Before moving on, let’s just add some more info to our summary stats. Once again drag the
Circ. entry from the FIELDS to VALUES (so you have it twice). Click on the second entry and now change the calculation parameter to StDev. Repeat but this time set the calculation to Count. You should have something that looks like this:
Super! That’s pretty much what most people want when doing data analysis. Pat yourself on the back if you got this far.
The more values you have in your original datasource, the more useful the pivot tables will be. Let’s say for a project you’ve done 4 experiments (Exp001, Exp002, Exp003, Exp004) and each time you’ve treated with either Drug A or Drug B. You take a bunch of pictures and have measured the Circularity of objects in each picture (there’s a second set of Data here if you want to play).

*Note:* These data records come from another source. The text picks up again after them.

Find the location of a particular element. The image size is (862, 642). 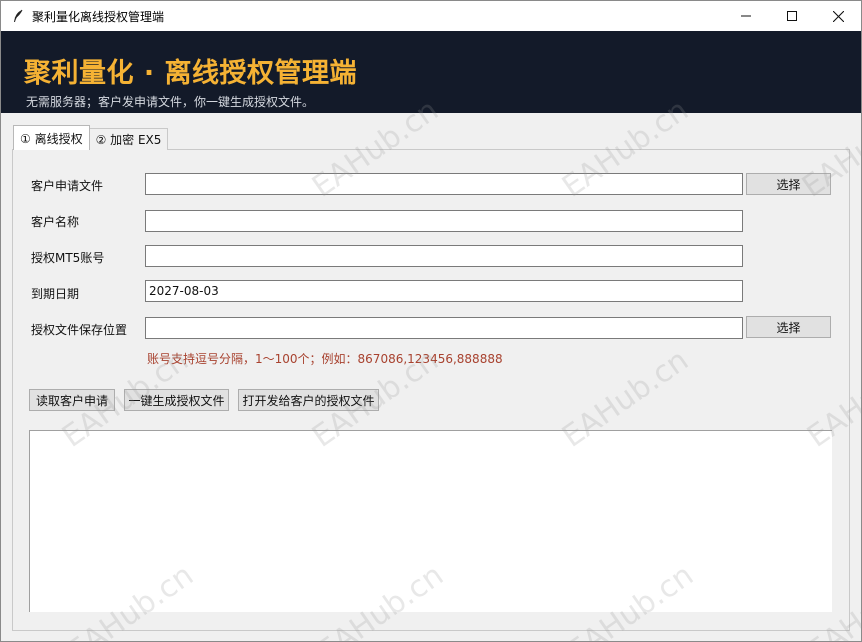

feather-icon is located at coordinates (18, 16).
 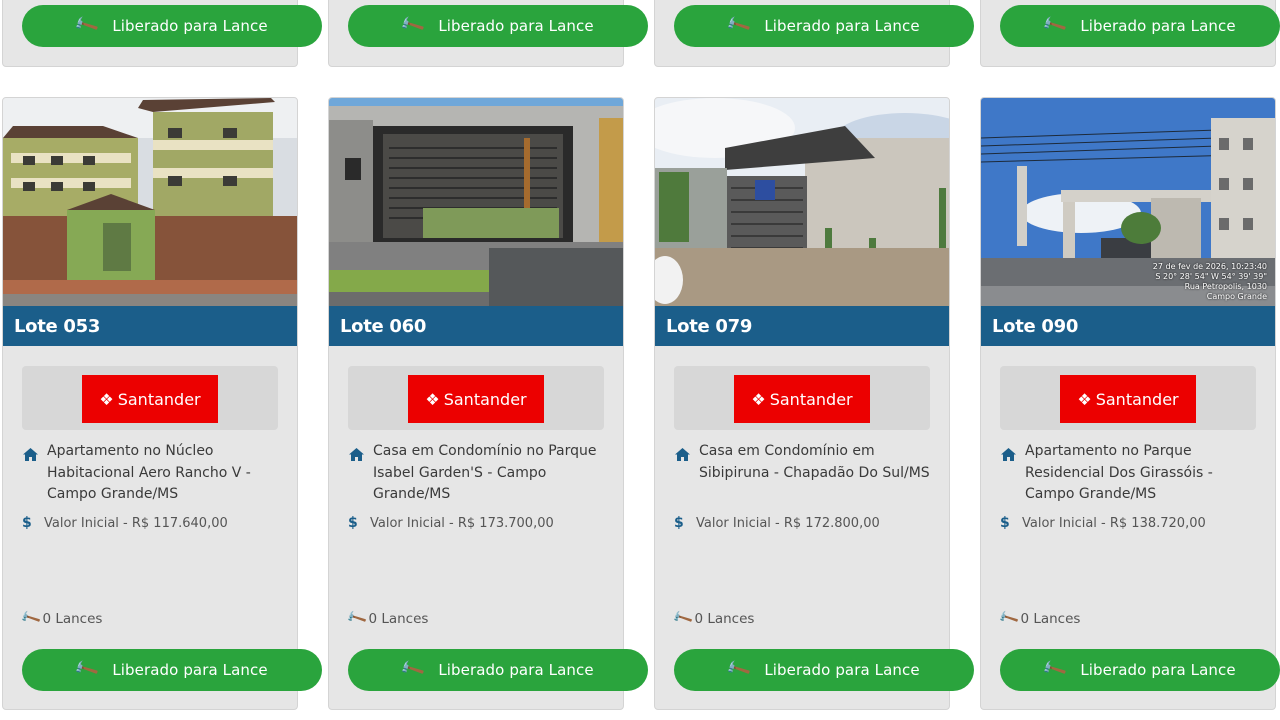 I want to click on lot-number: Lote 060, so click(x=476, y=326).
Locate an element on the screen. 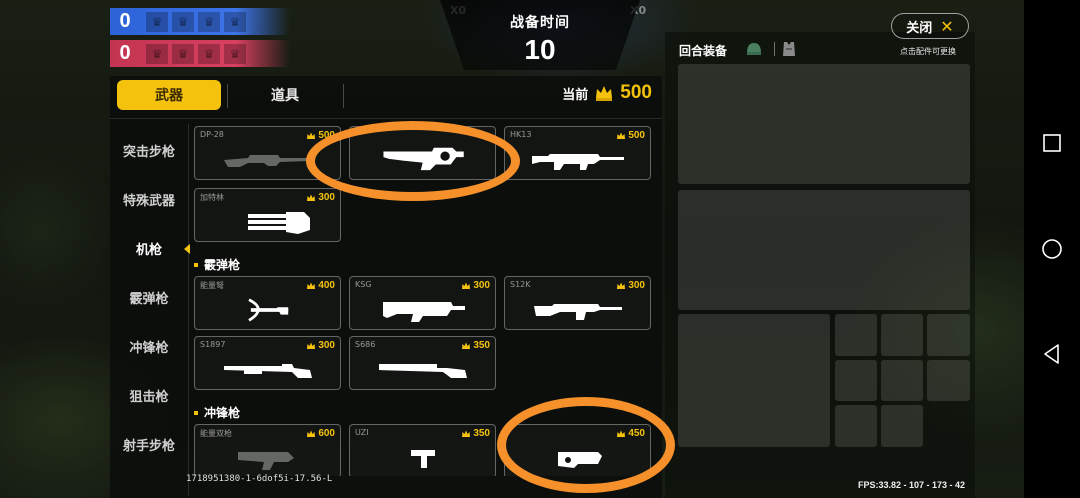 This screenshot has width=1080, height=498. weapon-name: S686 is located at coordinates (366, 344).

Instead of intersecting on image number as we did above, what about grouping by Drug? You can create the following Pivot table in almost the same way as before (note that now Drug is in the ROWS box instead of Slice):
This encompases all four of our experiments. There are two cool things you can do with the experiments. Firstly, drag the Experiment field into the ROWS box. If you put it below Drug, you’ll get each Drug subclassed into the four experiments:
Note that if you drag the Experiment above Drug in the ROWS area, the layout will change to have each experiment broken down into Drug A and B.Both useful for different things.

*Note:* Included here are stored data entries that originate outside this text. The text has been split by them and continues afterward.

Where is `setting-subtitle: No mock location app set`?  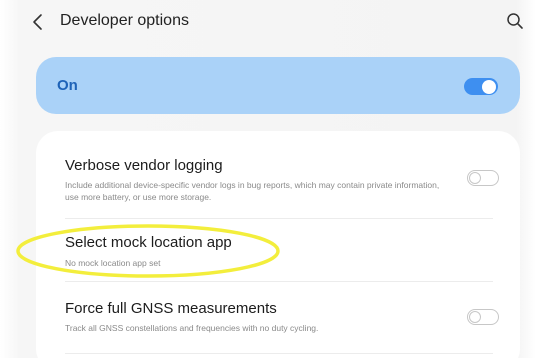 setting-subtitle: No mock location app set is located at coordinates (113, 263).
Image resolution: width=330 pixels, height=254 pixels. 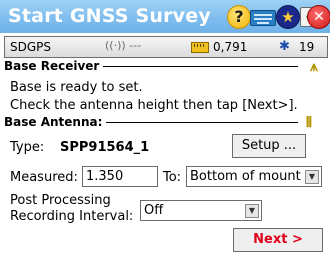 What do you see at coordinates (154, 210) in the screenshot?
I see `recording-interval-value: Off` at bounding box center [154, 210].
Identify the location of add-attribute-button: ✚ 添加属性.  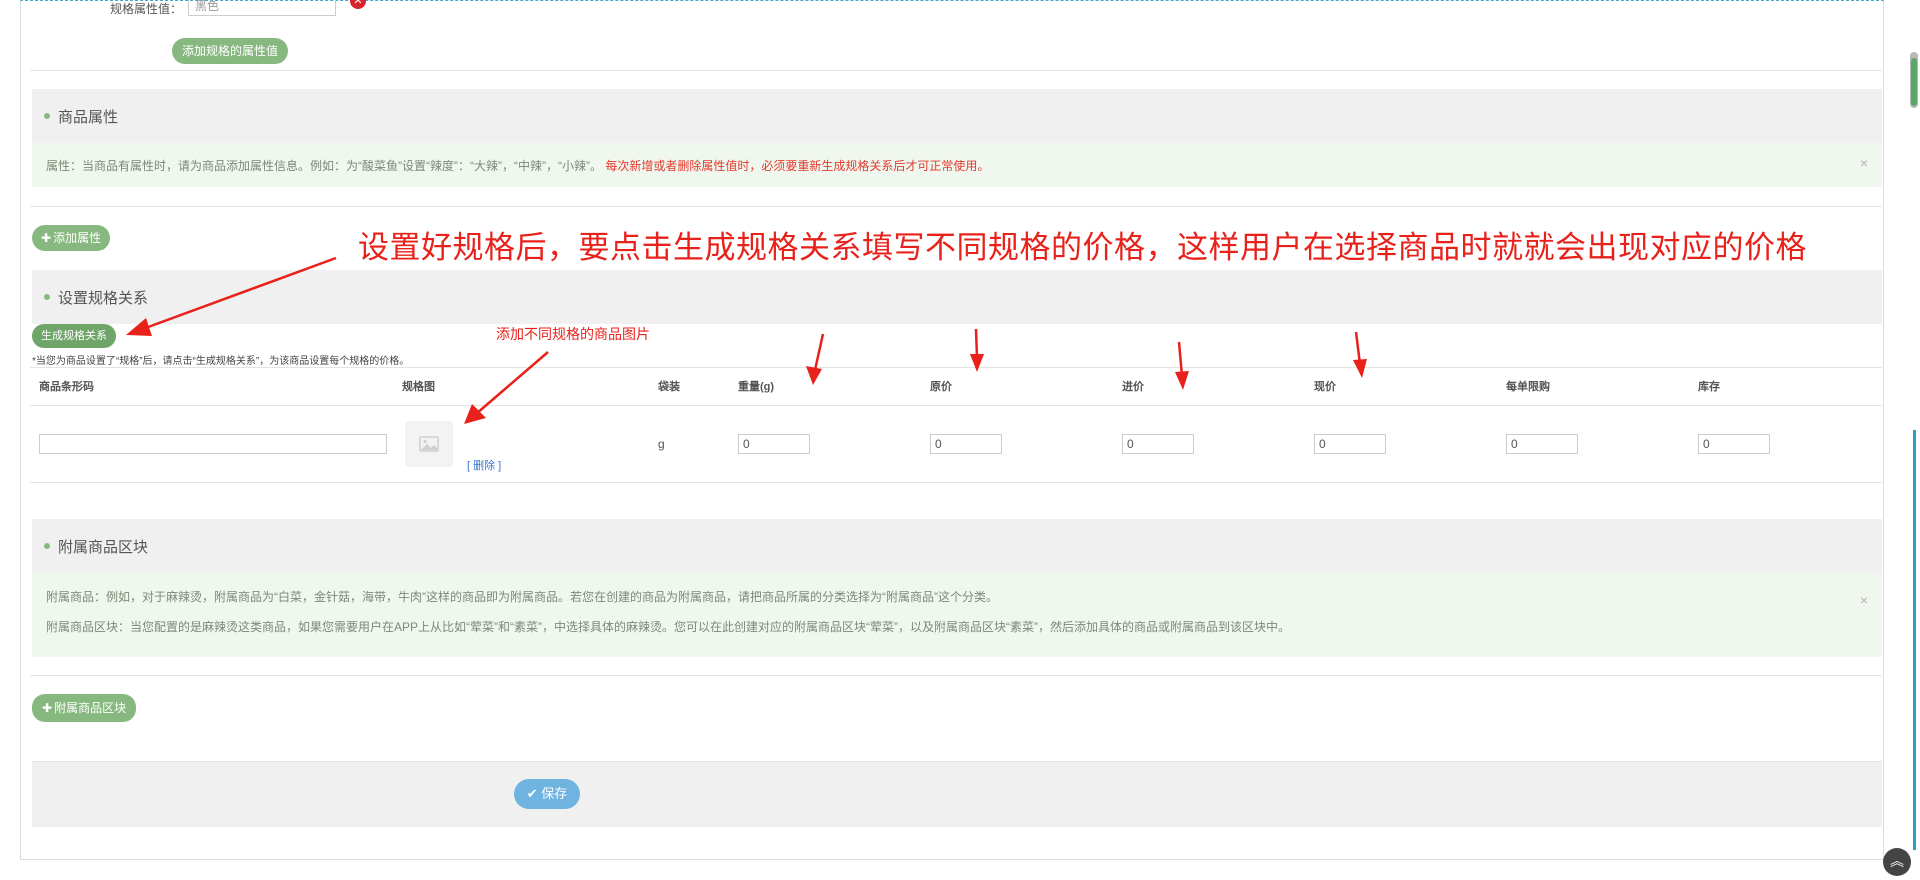
(72, 238).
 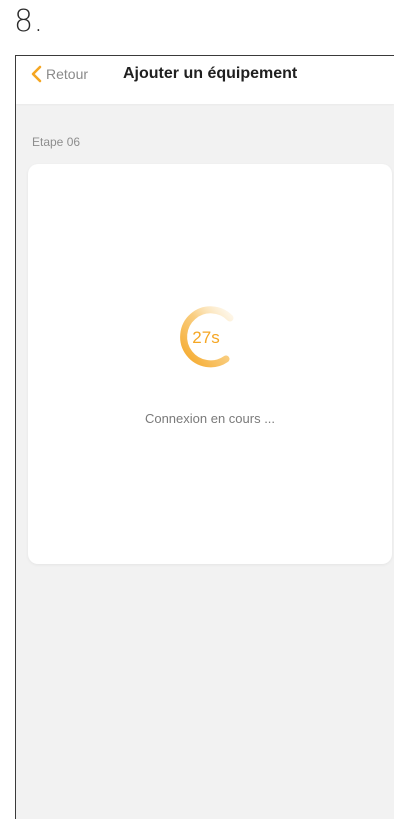 I want to click on step-number-heading: 8., so click(x=29, y=22).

The one box we’ve not really used yet is the FILTER box. This last trick will allow you to dynamically look at the data for a particular case or condition. Drag the Experiment field from ROWS to the box above, FILTERS.
This will create a new box at the top of your pivot table and return the main table to just summarising on the Drugs.

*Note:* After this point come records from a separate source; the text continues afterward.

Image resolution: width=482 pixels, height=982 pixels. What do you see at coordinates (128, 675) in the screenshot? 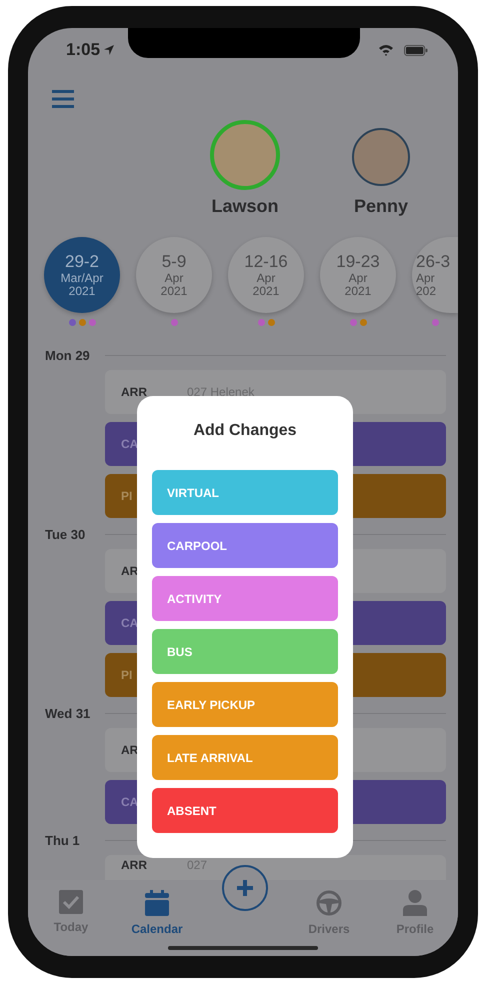
I see `entry-code: PI` at bounding box center [128, 675].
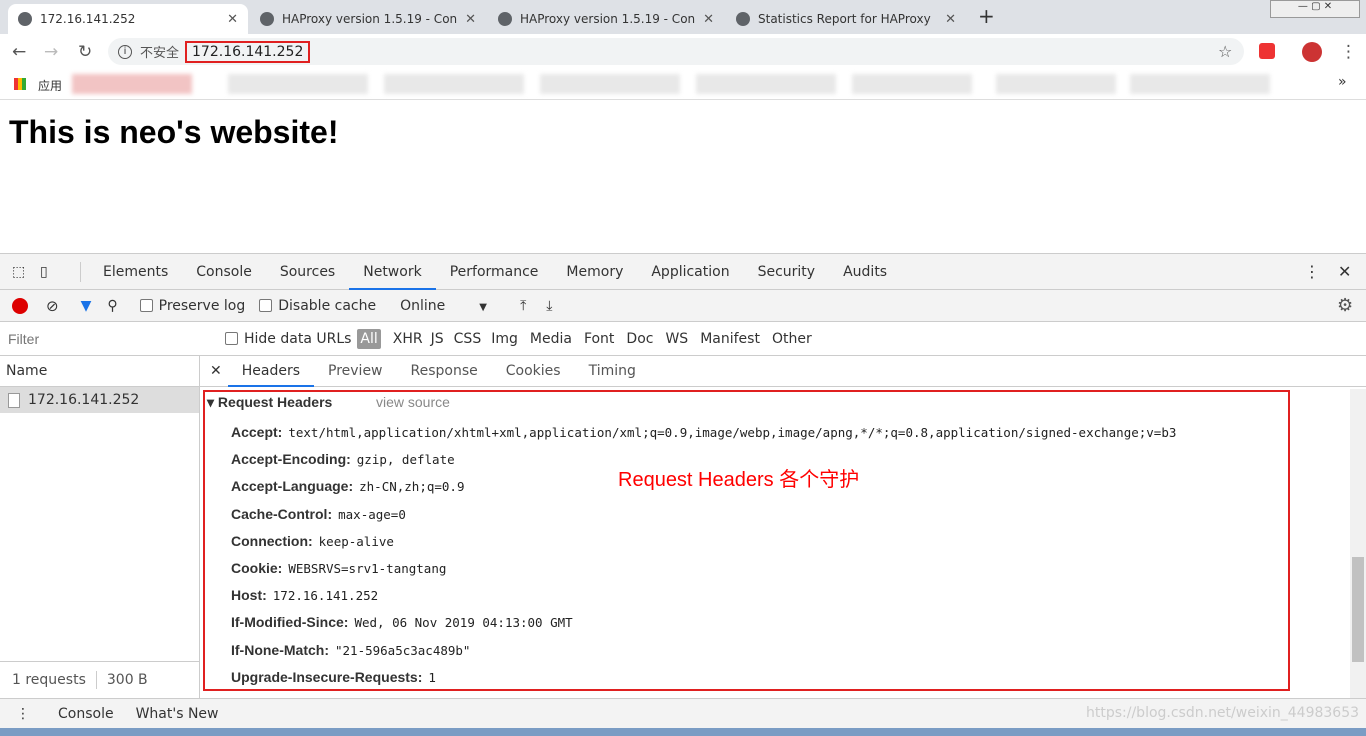 Image resolution: width=1366 pixels, height=736 pixels. I want to click on disable-cache-checkbox: Disable cache, so click(318, 306).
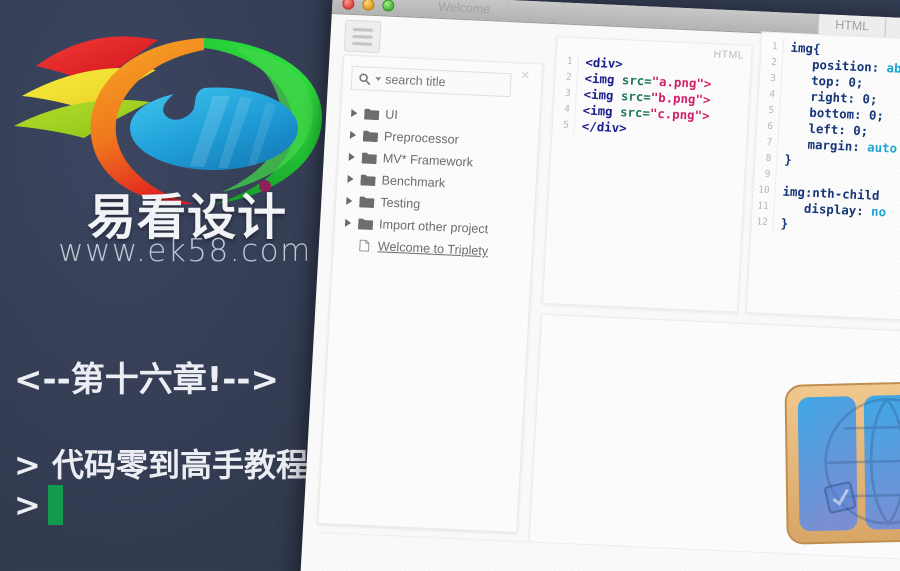 The image size is (900, 571). I want to click on code-token: left:, so click(828, 129).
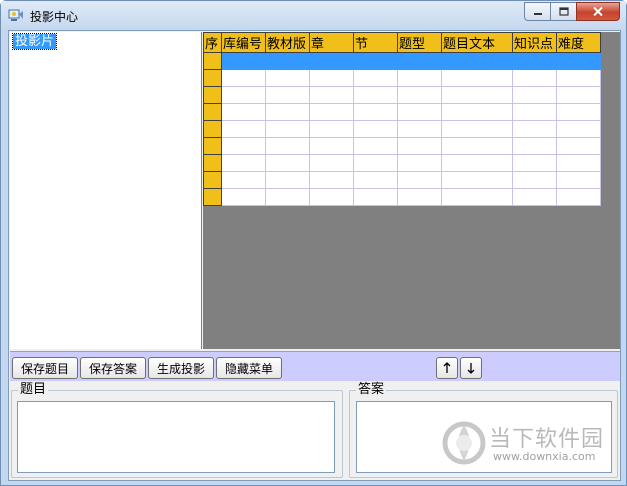 The height and width of the screenshot is (486, 627). Describe the element at coordinates (471, 368) in the screenshot. I see `move-down-button` at that location.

If you pull down the filter box (that says “All”), you can select a particular experiment to highlight. You also have the option to exclude certain items (which makes more sense for categorical data like this than for numerical data).
And that’s about it for a basic intro to Pivot tables. It’s surprising how much you can do with even these basic functions and how useful they can be!
Tips and Gotchas
Once you get the hang of them, Pivot tables are super-helpful for summarising big sets of data. Just remember to include a variable for anything you may want to query on later (drug concentration, experiment date, lot number of antibody etc). Below are a couple of extra pointers for working with Pivot tables.
You can address the entries in a pivot table just like any other spreadsheet cell, so plotting from the pivot table is really easy:
This is fine but remember if the pivot table changes size (eg. a new Drug is introduced in later experiments) the cell references may become wrong.
In many cases though, you can bypass this directly and jump straight into a PivotChart. Follow the same method as we used to create the original pivot table but instead create a chart using [Insert > Pivot Chart] under the Insert Charts box:
Note that the areas now represent SERIES and CATEGORY instead of VALUES and ROWS but the same rules apply. Unlike the example above, this chart will adapt to new entries appearing in the data.
This one definitely falls into the gotcha category. Recall that the first thing you do is to define a range for your data. If you create a pivot table then add more data, the pivot table will not automatically update (which is also why the ‘Count’ column is a useful sanity check). To update to include new data select the pivot table and under PivotTable Tools Analyze tab, pull down “Change Data Source”
You can now redefine the scope of the original dataset and your pivot table will update. Note that if you just want to update the data for example if the original data has changed, you can hit “Refresh All” under the Data tab.
Finally in the realm of “Good to know” if you’re doing loads of forumla work with the results of pivot tables (normalising data based on mean values or whatever) Excel has a function called GETPIVOTDATA that allows you to pull values out of a pivot table. This largely bypasses the problems mentioned above with columns shifting as you use named arguements instead of references. Loads more info on the help page.